(Stored items from a collection)
##############################

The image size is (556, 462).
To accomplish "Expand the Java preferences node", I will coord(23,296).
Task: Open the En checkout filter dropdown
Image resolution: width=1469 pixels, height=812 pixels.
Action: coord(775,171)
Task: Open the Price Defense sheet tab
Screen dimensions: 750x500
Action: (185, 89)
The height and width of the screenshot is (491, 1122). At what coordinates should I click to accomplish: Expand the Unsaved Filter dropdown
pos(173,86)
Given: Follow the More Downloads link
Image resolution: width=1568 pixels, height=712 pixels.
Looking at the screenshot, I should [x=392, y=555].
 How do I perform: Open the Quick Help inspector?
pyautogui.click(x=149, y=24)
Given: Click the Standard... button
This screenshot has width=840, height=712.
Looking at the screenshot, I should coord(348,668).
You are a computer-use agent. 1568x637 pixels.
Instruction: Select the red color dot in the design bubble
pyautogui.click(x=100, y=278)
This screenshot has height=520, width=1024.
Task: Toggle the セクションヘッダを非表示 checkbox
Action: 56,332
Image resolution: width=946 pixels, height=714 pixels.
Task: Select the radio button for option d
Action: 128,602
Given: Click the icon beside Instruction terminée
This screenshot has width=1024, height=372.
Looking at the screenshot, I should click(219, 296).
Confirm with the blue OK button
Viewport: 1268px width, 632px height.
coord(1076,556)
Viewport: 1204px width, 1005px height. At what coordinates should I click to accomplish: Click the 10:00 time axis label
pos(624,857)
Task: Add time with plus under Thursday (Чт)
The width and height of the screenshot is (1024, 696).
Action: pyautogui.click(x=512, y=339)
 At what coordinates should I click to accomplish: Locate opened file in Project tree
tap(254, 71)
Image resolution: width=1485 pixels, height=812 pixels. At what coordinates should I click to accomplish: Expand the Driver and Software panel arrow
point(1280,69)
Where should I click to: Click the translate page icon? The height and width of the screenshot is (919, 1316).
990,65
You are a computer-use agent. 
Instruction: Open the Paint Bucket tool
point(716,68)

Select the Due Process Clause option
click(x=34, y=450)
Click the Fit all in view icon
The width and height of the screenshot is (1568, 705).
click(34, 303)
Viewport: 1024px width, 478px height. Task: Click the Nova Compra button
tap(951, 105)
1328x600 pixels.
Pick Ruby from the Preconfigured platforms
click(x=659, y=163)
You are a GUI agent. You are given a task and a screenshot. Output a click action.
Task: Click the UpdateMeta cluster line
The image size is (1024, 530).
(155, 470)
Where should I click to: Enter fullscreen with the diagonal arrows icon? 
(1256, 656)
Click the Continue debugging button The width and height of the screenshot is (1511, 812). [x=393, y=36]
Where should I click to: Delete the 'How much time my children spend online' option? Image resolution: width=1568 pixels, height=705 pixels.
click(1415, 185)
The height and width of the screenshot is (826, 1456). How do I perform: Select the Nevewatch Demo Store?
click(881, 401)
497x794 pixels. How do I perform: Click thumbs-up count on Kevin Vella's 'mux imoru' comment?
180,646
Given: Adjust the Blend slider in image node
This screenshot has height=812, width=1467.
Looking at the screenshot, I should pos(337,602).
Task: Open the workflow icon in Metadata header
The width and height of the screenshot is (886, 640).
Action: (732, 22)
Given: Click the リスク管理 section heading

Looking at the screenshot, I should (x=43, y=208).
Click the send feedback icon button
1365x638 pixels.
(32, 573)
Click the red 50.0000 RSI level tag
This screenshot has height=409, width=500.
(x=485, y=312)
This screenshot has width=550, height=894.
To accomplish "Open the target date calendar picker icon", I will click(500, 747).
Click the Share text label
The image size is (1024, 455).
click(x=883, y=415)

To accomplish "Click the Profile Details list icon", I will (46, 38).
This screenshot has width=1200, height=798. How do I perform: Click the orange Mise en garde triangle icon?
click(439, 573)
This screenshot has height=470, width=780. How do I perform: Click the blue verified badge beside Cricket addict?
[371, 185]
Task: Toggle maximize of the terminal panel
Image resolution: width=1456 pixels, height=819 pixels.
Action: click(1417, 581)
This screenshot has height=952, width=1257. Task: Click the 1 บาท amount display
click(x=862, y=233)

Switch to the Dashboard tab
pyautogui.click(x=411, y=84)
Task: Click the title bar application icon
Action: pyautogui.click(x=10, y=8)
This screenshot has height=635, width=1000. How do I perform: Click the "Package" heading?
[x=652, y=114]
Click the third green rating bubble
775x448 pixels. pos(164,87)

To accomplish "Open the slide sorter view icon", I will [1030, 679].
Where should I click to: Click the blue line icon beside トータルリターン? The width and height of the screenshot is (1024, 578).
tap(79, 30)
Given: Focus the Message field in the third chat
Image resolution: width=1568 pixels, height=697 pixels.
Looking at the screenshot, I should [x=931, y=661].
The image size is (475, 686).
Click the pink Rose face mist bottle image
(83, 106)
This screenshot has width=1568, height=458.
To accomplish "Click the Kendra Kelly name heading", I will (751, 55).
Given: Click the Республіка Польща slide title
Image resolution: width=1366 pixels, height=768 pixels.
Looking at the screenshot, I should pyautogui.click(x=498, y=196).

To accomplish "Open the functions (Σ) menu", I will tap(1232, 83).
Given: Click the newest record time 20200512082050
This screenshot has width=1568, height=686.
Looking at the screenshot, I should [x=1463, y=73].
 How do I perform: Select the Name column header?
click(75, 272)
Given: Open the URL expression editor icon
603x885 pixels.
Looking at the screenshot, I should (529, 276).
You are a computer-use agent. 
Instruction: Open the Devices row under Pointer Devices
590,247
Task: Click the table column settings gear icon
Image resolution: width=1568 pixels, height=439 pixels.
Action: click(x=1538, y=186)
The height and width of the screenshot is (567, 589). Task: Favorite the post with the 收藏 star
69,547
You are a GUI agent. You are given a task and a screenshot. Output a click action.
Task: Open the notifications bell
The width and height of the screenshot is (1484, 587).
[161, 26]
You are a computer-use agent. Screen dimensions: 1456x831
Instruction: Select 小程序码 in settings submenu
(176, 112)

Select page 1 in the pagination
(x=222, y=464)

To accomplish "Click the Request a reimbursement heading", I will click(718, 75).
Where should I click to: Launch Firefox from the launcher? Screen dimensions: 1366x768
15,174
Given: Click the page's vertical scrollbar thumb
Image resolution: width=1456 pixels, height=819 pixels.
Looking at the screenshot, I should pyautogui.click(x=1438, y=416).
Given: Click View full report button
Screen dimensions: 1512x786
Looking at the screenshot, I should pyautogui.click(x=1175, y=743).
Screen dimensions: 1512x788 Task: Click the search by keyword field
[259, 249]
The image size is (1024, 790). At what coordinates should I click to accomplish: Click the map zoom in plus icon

##############################

Reproduce the lines above verbatim, beginning at the line containing "Task: Add time with plus under Thursday (Чт)" and ending after the line containing "click(x=659, y=163)".

PROBLEM SOLUTION ->
Task: Add time with plus under Thursday (Чт)
The width and height of the screenshot is (1024, 696).
Action: pyautogui.click(x=512, y=339)
 At what coordinates should I click to accomplish: Locate opened file in Project tree
tap(254, 71)
Image resolution: width=1485 pixels, height=812 pixels. At what coordinates should I click to accomplish: Expand the Driver and Software panel arrow
point(1280,69)
Where should I click to: Click the translate page icon? The height and width of the screenshot is (919, 1316).
990,65
You are a computer-use agent. 
Instruction: Open the Paint Bucket tool
point(716,68)

Select the Due Process Clause option
click(x=34, y=450)
Click the Fit all in view icon
The width and height of the screenshot is (1568, 705).
click(34, 303)
Viewport: 1024px width, 478px height. Task: Click the Nova Compra button
tap(951, 105)
1328x600 pixels.
Pick Ruby from the Preconfigured platforms
click(x=659, y=163)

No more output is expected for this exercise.